[Collected data]
□ □ □ □ □ □ □
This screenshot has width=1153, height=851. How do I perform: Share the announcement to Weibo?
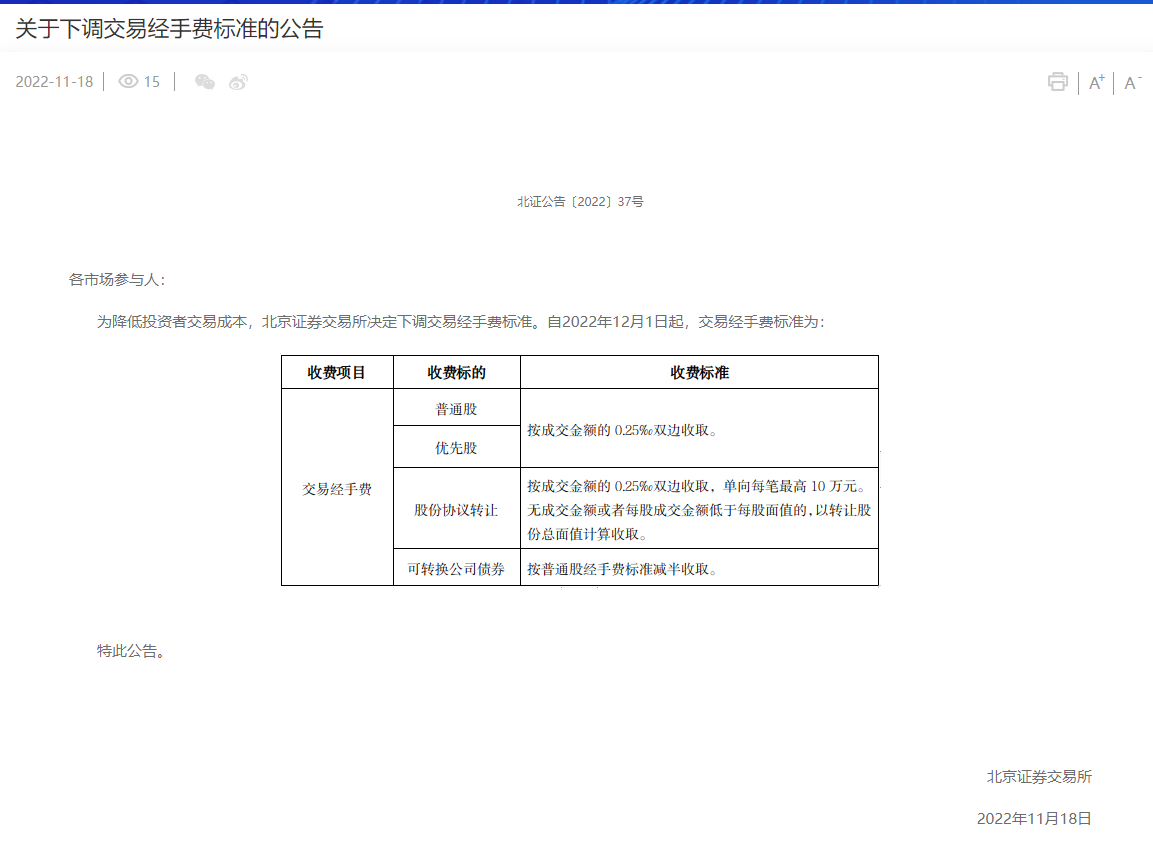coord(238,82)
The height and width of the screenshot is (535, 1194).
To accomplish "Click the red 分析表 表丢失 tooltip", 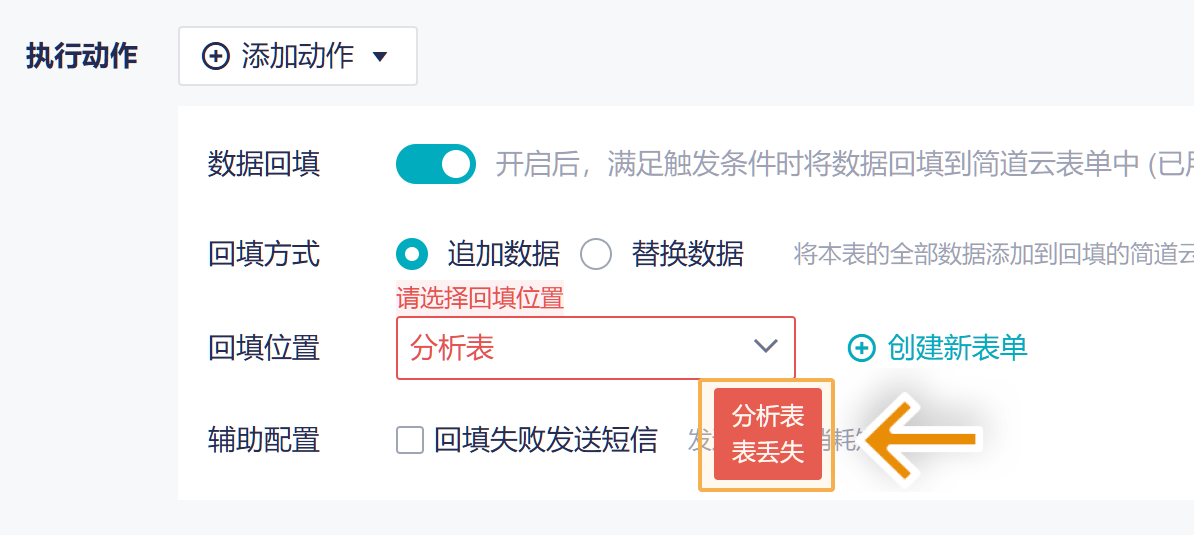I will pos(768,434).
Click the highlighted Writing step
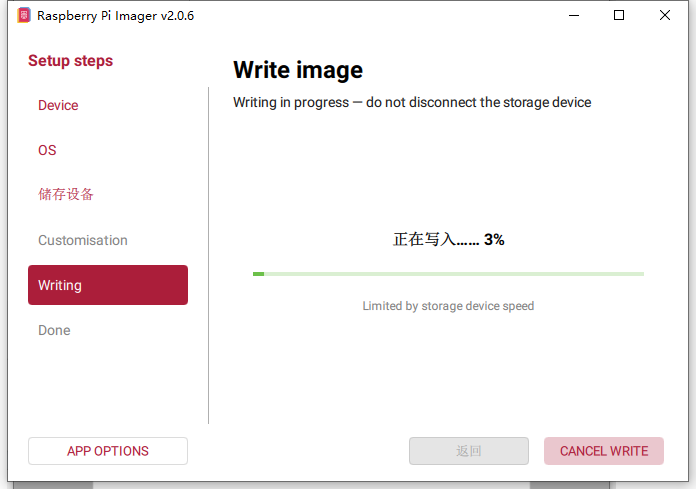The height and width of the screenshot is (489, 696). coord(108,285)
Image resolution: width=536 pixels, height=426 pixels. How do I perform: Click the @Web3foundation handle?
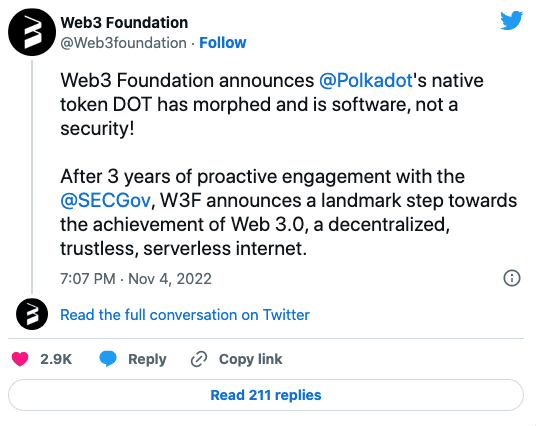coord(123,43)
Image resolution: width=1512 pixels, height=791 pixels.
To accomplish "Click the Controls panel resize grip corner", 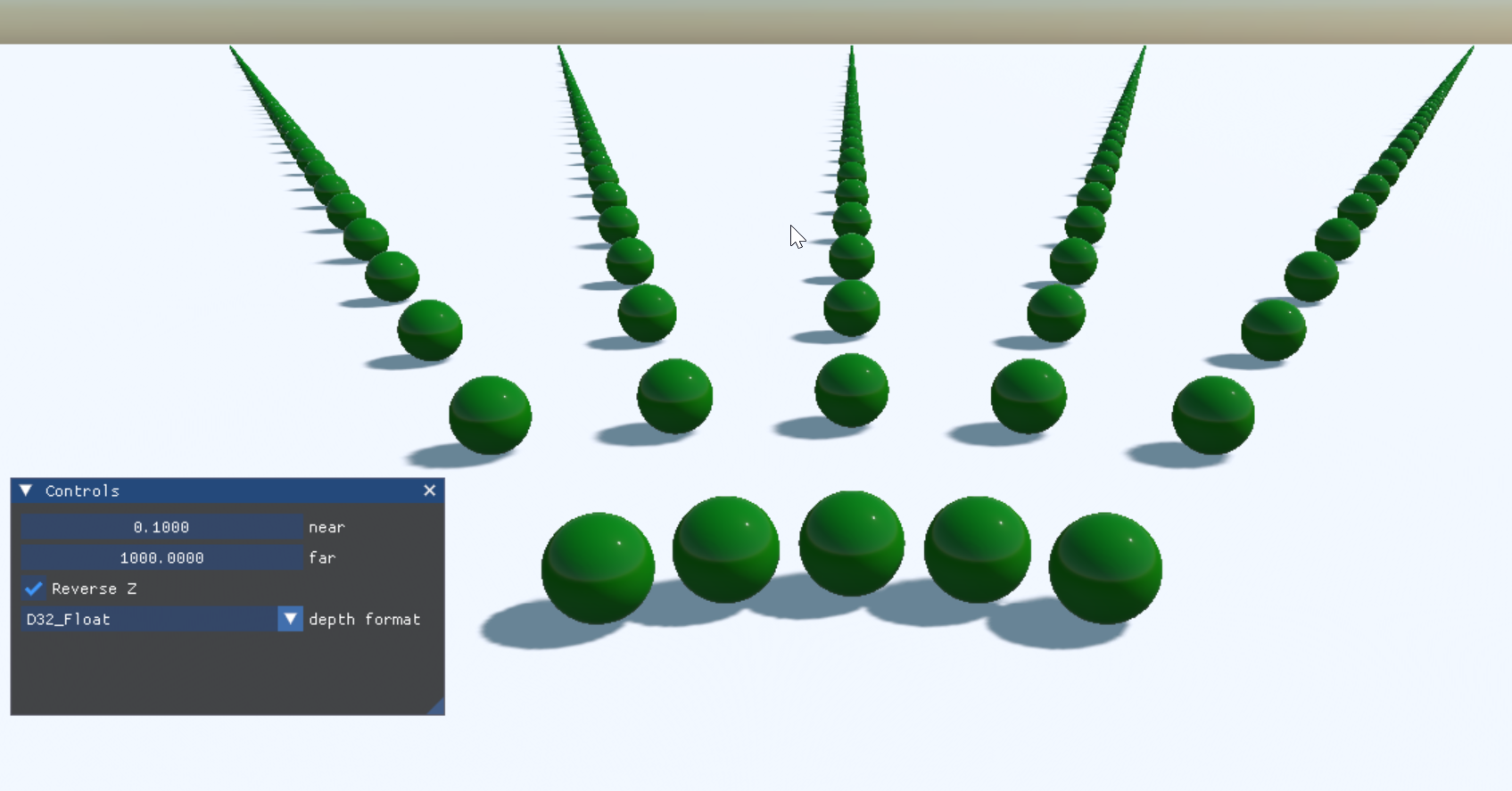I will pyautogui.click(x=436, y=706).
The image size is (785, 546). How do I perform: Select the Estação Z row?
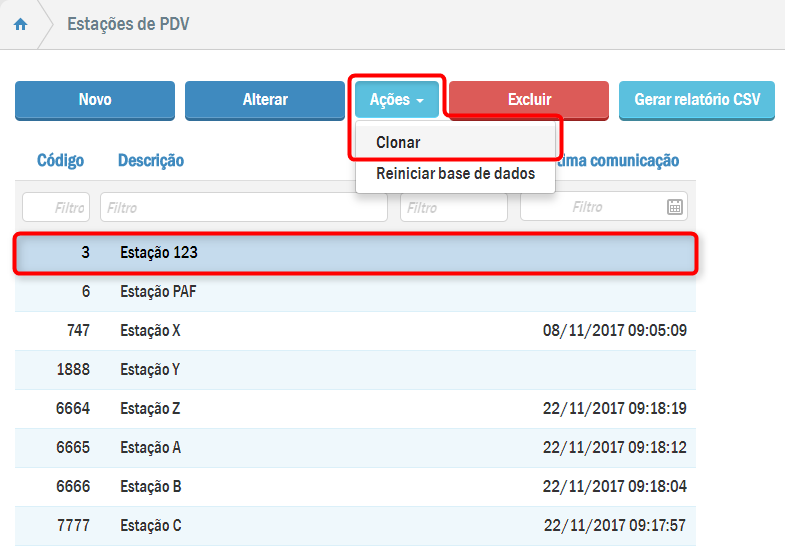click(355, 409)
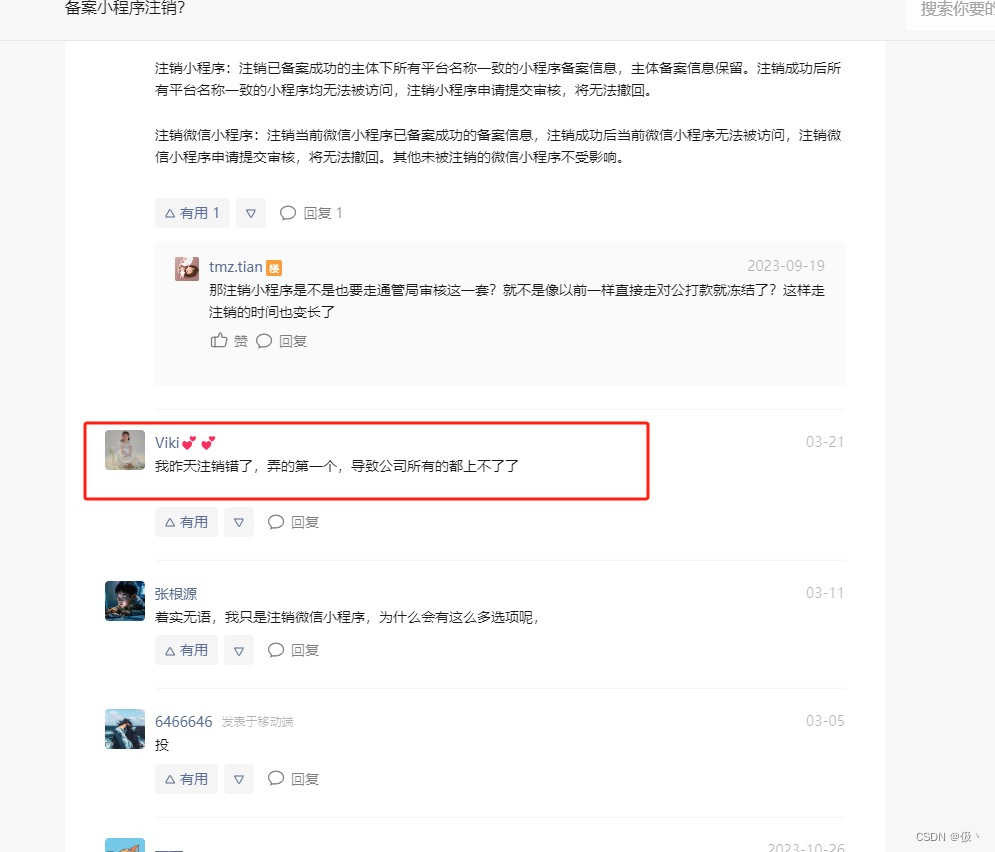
□ □ □ □ □ □ □
§ Work order
Word for word, repeat only the lines from the line containing "The image size" through the end of the data, without any pictures.

§ The completed task
The image size is (785, 546). How do I perform: Select the Estação Z row?
click(355, 409)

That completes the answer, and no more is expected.